One of my favorite features of this app is the ability to take pictures of what food I’m logging (right from the log entry), because it’s not about the number of carbs but the type of carbs, right?  They really hit the nail on the head here.  No more laborious, typed descriptions of what kind of food I’m eating…just snap-and-go!

There is a colored BG graph at the top of the logbook and as you scroll back through your entries, the graph moves too and shows the BG data occurring in the 24- hour period surrounding the logbook entries currently showing on your screen.  I love how dynamic this is!

mySugr-logbook      mySugr photo entry

You can also look up past entries by searching for any term you typed in (such as descriptions or notes), location name, or chose a picture from the photo library and then see the same 24-hour graph displayed for any search results entry you chose.  Great for checking to see what happened to your BG the last time you tried you a pint of stout from that new place down the street :)

mySugr challengesTo get the Pro version (which includes the keyword search, unlimited photos, and various personalization options), all you have to do is “play” the challenges.  Yes, there are enough challenges to let you win and keep Pro without paying for it…if you keep playing and completing them.  Two of the challenges involve logging a certain number of BG entries and two of them involve logging a certain amount of activity  (bonus: one of these earns community points towards JDRF donations!).  All challenges are available once a week.

Even though there isn’t a corresponding website where you can access your data and reports, your data is stored on a server and you can access it on multiple devices (iPhone and iPad) at the same time after entering your account info into the app.  This is key for me so if my iPhone gets lost/stolen I won’t lose all my past data forever.

In a perfect world, what would I add if I could?

  • I’d love if it had a way to enter information for an extended bolus.  When I eat something that I use a bolus extension for, I like to try to look back at similar entries and see if past extensions worked or need modification.  i.e.

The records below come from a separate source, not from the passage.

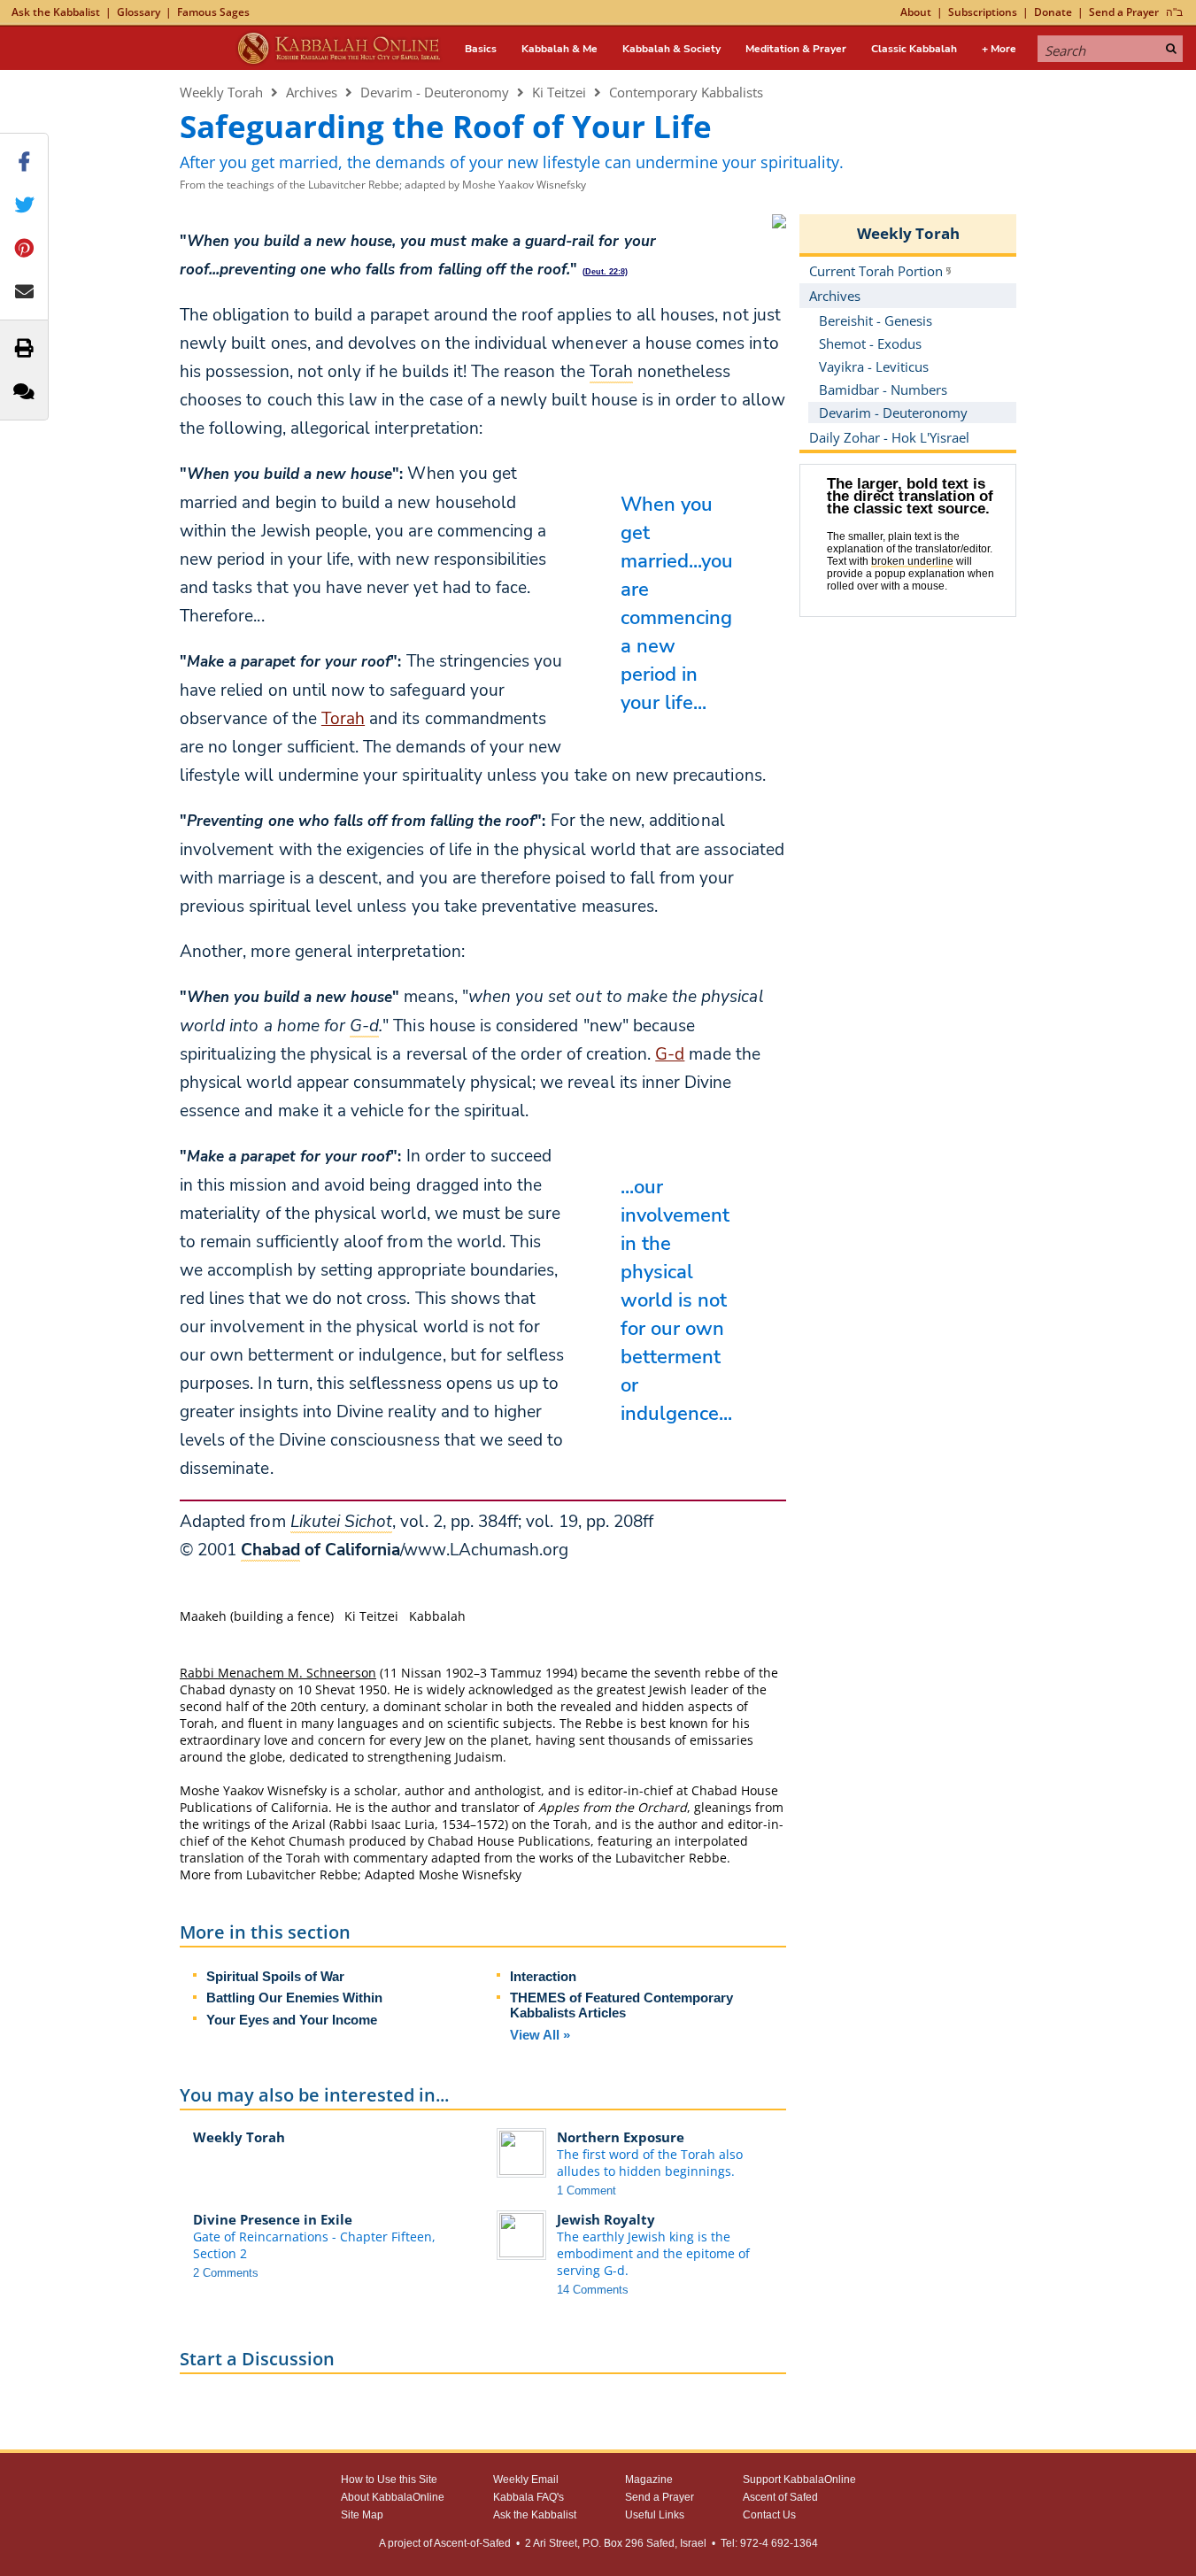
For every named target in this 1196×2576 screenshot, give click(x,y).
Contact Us (769, 2515)
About (915, 11)
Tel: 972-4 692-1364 (769, 2543)
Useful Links (654, 2515)
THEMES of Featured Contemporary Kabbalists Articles (621, 2005)
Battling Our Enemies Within (294, 1997)
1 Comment (586, 2190)
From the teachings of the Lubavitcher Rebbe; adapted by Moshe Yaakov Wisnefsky (383, 184)
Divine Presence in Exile (272, 2219)
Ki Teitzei (559, 92)
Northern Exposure (620, 2137)
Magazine (649, 2479)
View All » (540, 2034)
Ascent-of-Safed (472, 2543)
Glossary (138, 11)
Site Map (362, 2515)
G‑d (669, 1054)
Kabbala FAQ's (528, 2497)
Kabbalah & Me (559, 49)
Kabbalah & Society (671, 49)
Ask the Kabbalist (56, 11)
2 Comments (225, 2272)
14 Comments (593, 2289)
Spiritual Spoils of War (275, 1976)
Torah (343, 718)
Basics (481, 49)
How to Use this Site (389, 2479)
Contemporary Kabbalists (686, 92)
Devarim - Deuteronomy (434, 92)
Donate (1053, 11)
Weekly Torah (221, 92)
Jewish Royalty (606, 2219)
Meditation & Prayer (795, 49)
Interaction (543, 1976)
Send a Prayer (1124, 11)
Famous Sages (213, 11)
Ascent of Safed (780, 2497)
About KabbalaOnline (392, 2497)
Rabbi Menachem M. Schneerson (278, 1672)
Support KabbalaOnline (799, 2479)
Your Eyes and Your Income (291, 2019)
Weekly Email (526, 2479)
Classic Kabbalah (914, 49)
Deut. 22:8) (606, 271)
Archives (311, 92)
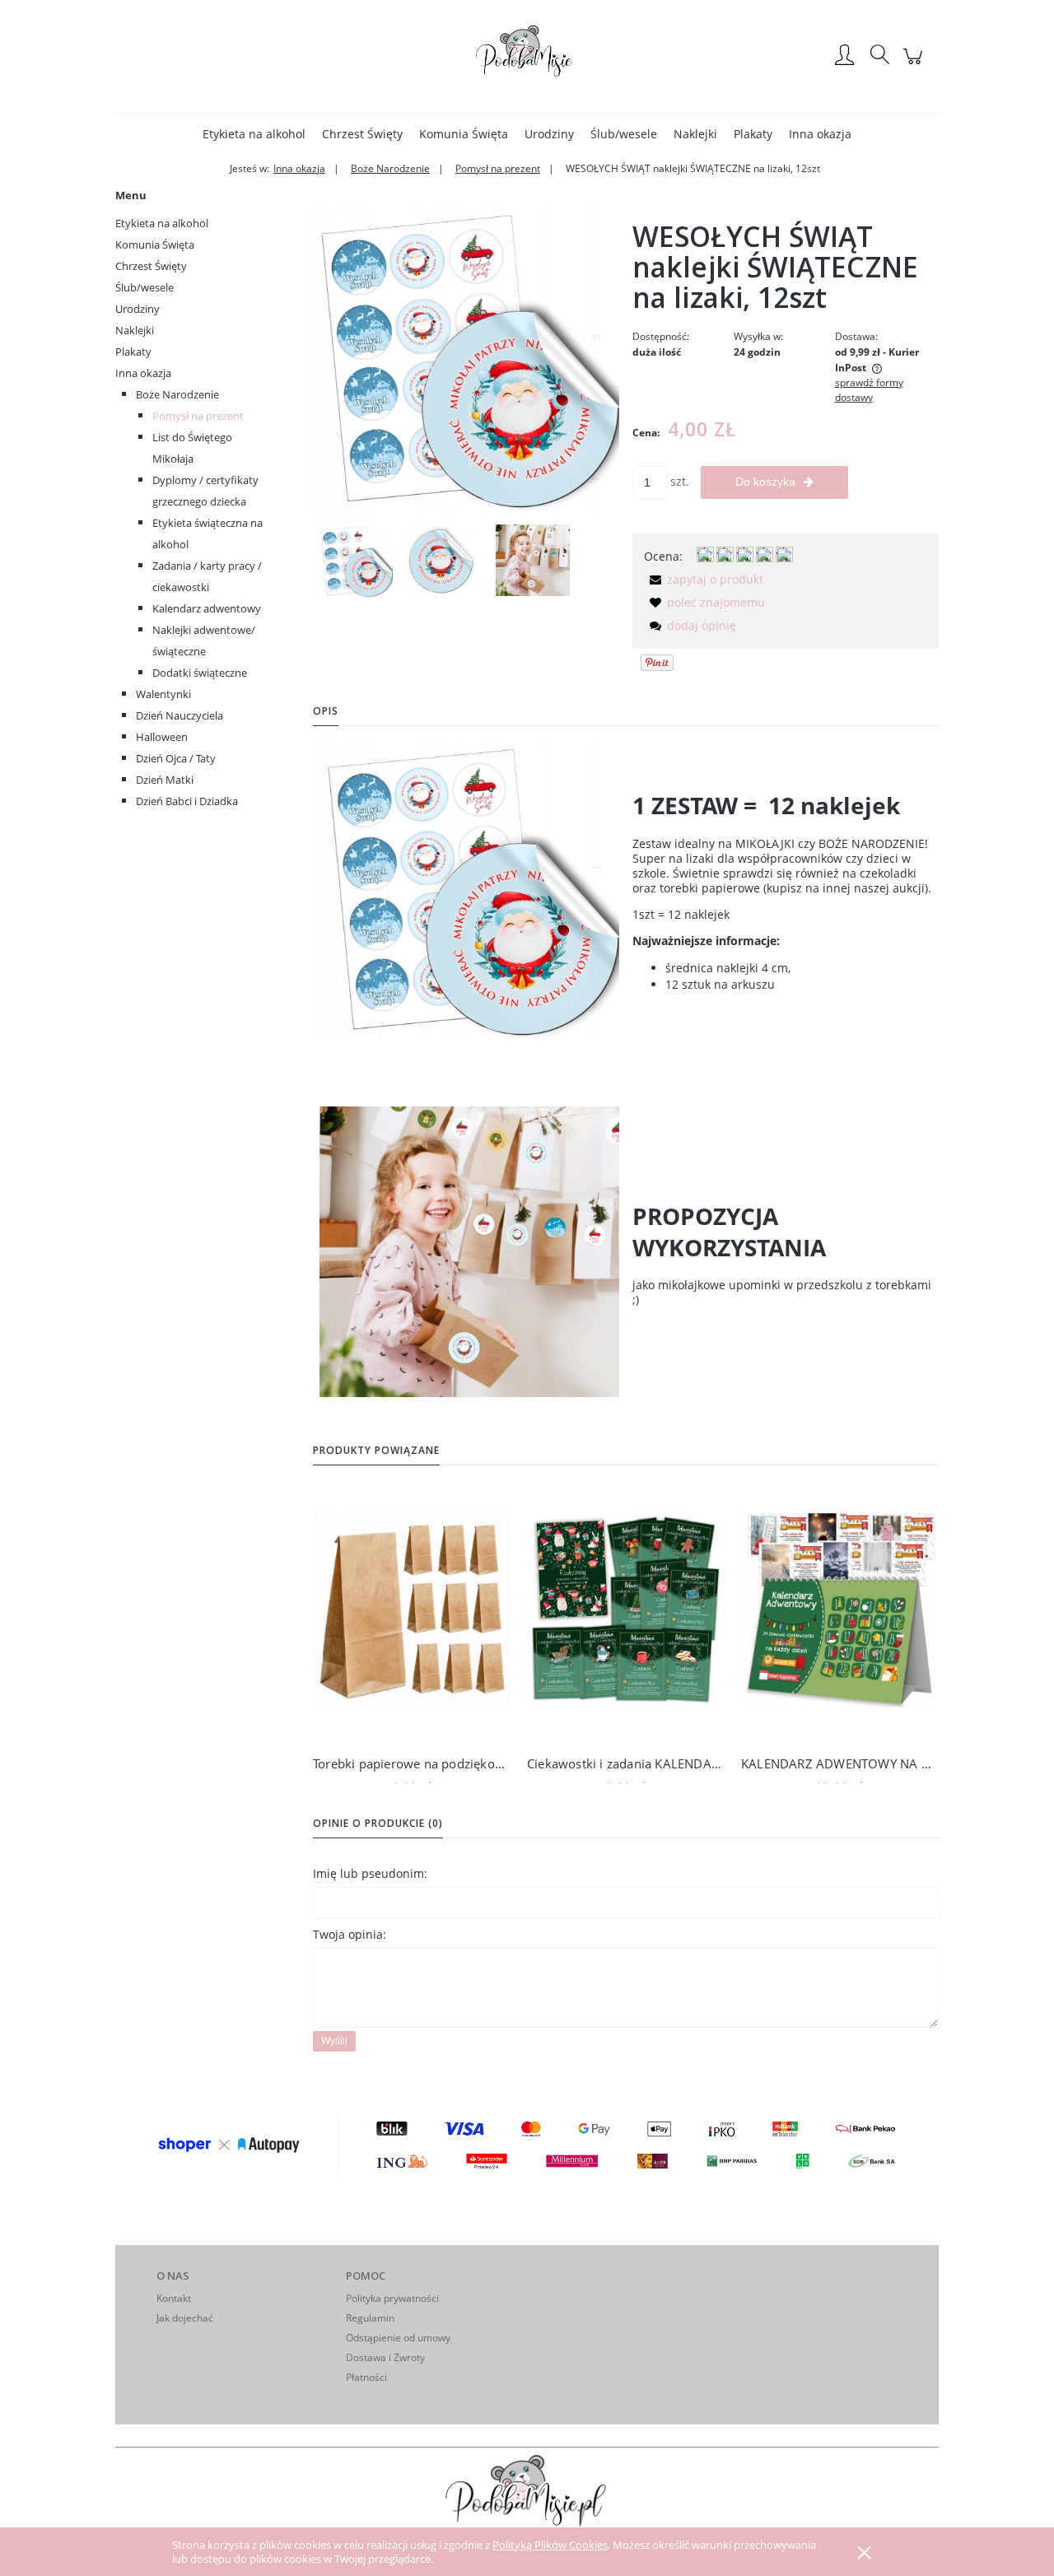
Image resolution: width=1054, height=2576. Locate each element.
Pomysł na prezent (198, 415)
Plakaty (133, 351)
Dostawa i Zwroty (385, 2357)
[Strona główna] (527, 56)
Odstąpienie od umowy (398, 2338)
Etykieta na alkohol (161, 223)
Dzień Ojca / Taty (176, 758)
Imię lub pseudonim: (370, 1873)
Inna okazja (143, 373)
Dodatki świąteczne (199, 672)
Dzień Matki (165, 779)
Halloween (162, 736)
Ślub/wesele (144, 287)
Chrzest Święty (151, 266)
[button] (703, 579)
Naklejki (134, 330)
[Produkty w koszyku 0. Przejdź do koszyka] (915, 64)
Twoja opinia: (349, 1934)
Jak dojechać (184, 2318)
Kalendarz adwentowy (206, 608)
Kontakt (173, 2298)
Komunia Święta (154, 244)
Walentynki (163, 694)
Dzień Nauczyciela (179, 715)
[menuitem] (254, 134)
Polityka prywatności (392, 2298)
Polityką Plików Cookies (550, 2544)
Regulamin (370, 2318)
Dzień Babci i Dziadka (187, 801)
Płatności (366, 2377)
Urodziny (137, 308)
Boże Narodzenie (177, 394)
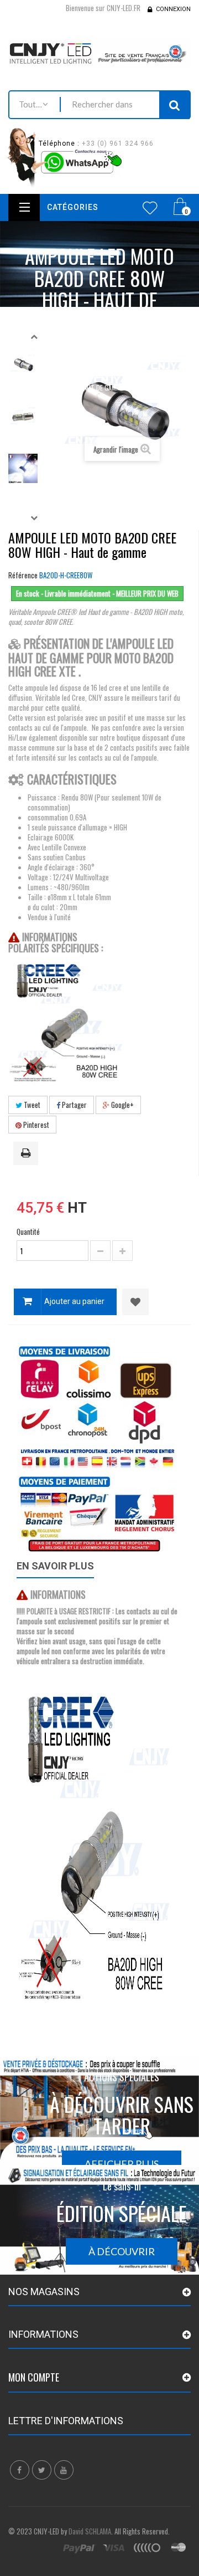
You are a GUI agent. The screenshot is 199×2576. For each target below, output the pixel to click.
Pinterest (35, 1124)
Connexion (173, 9)
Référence (23, 575)
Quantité (28, 1231)
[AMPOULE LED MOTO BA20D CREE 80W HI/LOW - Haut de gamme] (23, 415)
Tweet (31, 1104)
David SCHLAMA (90, 2531)
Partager (73, 1104)
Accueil (95, 342)
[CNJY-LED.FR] (99, 52)
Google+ (121, 1104)
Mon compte (33, 2377)
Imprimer (27, 1154)
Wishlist (150, 207)
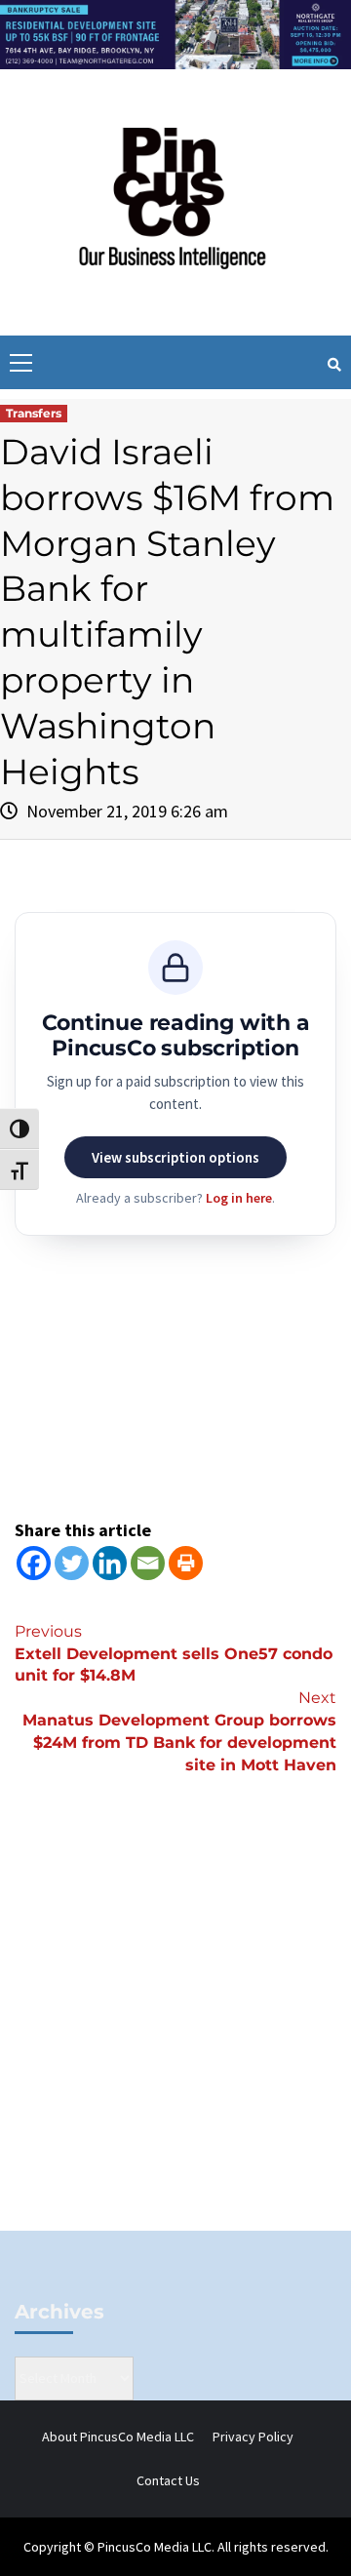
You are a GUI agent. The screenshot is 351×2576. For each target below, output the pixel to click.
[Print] (186, 1563)
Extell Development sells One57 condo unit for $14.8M (173, 1653)
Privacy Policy (253, 2436)
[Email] (148, 1563)
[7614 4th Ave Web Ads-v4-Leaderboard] (175, 33)
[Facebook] (34, 1563)
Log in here (239, 1198)
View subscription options (175, 1157)
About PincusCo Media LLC (118, 2436)
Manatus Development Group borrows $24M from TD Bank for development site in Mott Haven (179, 1731)
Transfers (33, 413)
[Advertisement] (175, 2035)
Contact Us (168, 2480)
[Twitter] (72, 1563)
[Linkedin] (110, 1563)
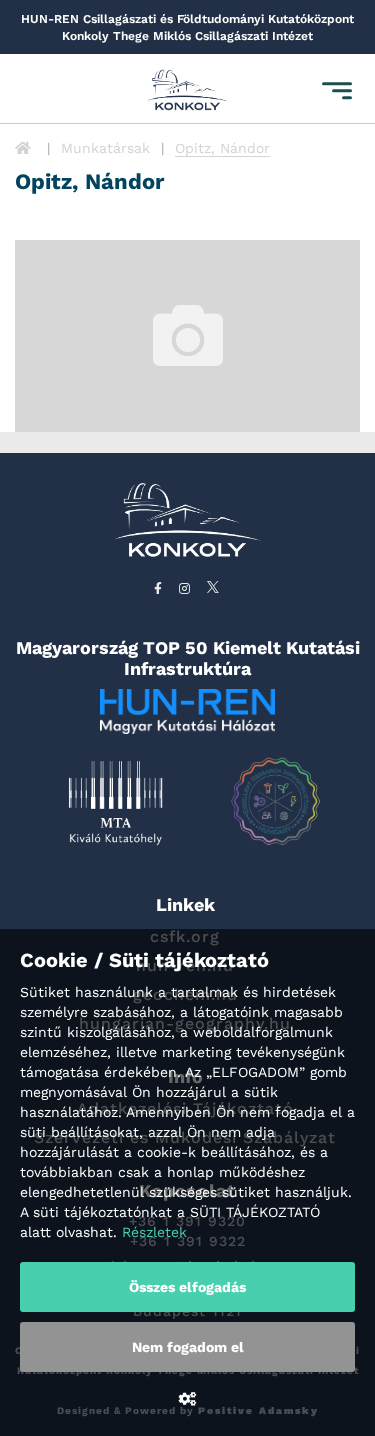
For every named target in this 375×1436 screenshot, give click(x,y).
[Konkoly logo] (188, 91)
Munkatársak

Did I extend 50% for 2 hours or 30% for 3?
  • I’d also like to be able to save “activity descriptions” I’ve entered in some kind of dropdown, so I didn’t have to type the same ones over and over.
  • And I’d like to be able to reorganize the order of the tag icons, so I could put the ones I use the most on the first screen and not have to flip through several screens to get to them.

A word on customer service:

I had a syncing error when the app was updated and lost enough data to make me loose a couple of challenges.  Sad face.  I contacted customer support (turned out to be Scott Johnson) and he promptly sent me a coupon code to redeem several days of Pro (plus some for my trouble).  When there was a glitch in the system to cache in those days on my account, I contacted him again.   It took quite a few trial solutions for them to figure out what was going wrong and fix it but they really stuck with it until a solution was reached….for one little piddly customer.  I was impressed.

mySugr Made with loveAs a final note, I really appreciate when I scroll down on the home screen and see a little “Made with love ♥” tag.  My husband, who is a designer, uses this saying a lot.  When we go out to eat he uses it to describe a plate of food that he thinks someone gave a lot of cooking time and attention to, as opposed to slapping it on the plate.  So, if mySugr were a plate of food I ordered in a restaurant, it would certainly earn the term Made with love!